Quando sono atterrata a Barcellona un mese fa, ho trovato una città certamente impegnata, ma sorprendentemente meno in fermento di quanto mi aspettassi dalla capitale di una regione prossima al referendum secessionista. Da novizia barcellonese, certo non speravo di cogliere appieno la natura della militanza catalana, né di riuscire a capire come si manifestasse nella quotidianità cittadina. Ciò che era evidente erano le bandiere appese ai balconcini e le chiacchiere dei locali da cui traspariva il disappunto rispetto all’atteggiamento paternalista prima, repressivo poi, del governo spagnolo, eccitazione per il voto e talvolta scetticismo. Nell’insieme, una situazione abbastanza tranquilla. Nei 30 giorni che sono seguiti però il clima è enormemente mutato. Lo Stato spagnolo ha alzato sempre più la voce, fino a confiscare materiale elettorale, chiudere futuri seggi, oscurare i siti web dedicati al referendum e arrestare pubblici ufficiali. Infine, ha disposto l’invio in Catalogna e in particolare a Barcellona, di migliaia di poliziotti da tutta la Spagna. Con l’inasprirsi di quella che è diventata una vera e propria repressione, la città si è quindi scrollata di dosso sia il blando attivismo a tratti intorpidito di alcuni che lo scetticismo alienante di altri, ed è scesa in piazza, disorganizzata e spontanea, in momenti diversi con attori variegati. Dagli studenti universitari, che hanno occupato le università, alle famiglie, anziani, residenti catalani e non, iberici e non, reclamando su tutto il diritto di esprimersi, più che l’appoggio all’indipendenza.

 

La differenza tra i due diversi momenti verso il referendum la si percepisce specialmente mettendo a confronto due eventi cittadini di enormi proporzioni: l’uno, la festa della Diada, giornata nazionale catalana che si celebra l’11 settembre, l’altro la Mercè, una manifestazione di quattro giorni, che quest’anno si è svolta da venerdì 22 a lunedì 25 settembre, che ha origini religiose ma che è oggi una manifestazione culturale vivacissima con eventi sparsi per tutta la città ad ogni ora del giorno, fino a tarda notte.

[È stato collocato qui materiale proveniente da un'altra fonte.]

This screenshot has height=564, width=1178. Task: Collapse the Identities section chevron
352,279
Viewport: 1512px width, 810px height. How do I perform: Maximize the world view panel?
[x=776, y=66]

L’aria che si respirava il giorno della Diada, in un Arc de Triomf, zona centrale teatro di molte manifestazioni, gremito di gente, era di eccitazione collettiva rispetto al referendum imminente, con una piazza nettamente propendente all’indipendenza. I quattro giorni della Mercé invece hanno visto una città intera partecipare agli eventi sempre con un occhio rivolto alla politica, questa volta sottolineando a gran voce che il primo ottobre si sarebbe andati a votare per esprimersi e basta, indipendentemente dalla propria idea. Mentre prima del pugno duro di Madrid esisteva una polarizzazione tra chi voleva l’indipendenza ed il voto e chi, non d’accordo, dichiarava in più che il referendum fosse illegale, dopo la stretta spagnola percepita come anti-democratica e repressiva, di stampo franchista, questa polarizzazione si è rotta, non solo a Barcellona, che fa da eco al resto della Catalogna,

ma anche in diverse città spagnole. La retorica adesso è solamente sul diritto ad esprimersi.

L’elemento più spettacolare è senza dubbio la pacificità con cui i catalani hanno reclamato l’indipendenza prima ed il diritto a votare poi, nonostante le crescenti provocazioni dello Stato spagnolo, che ha cercato di spingerli fino al limite della violenza, senza mai riuscire a farglielo oltrepassare.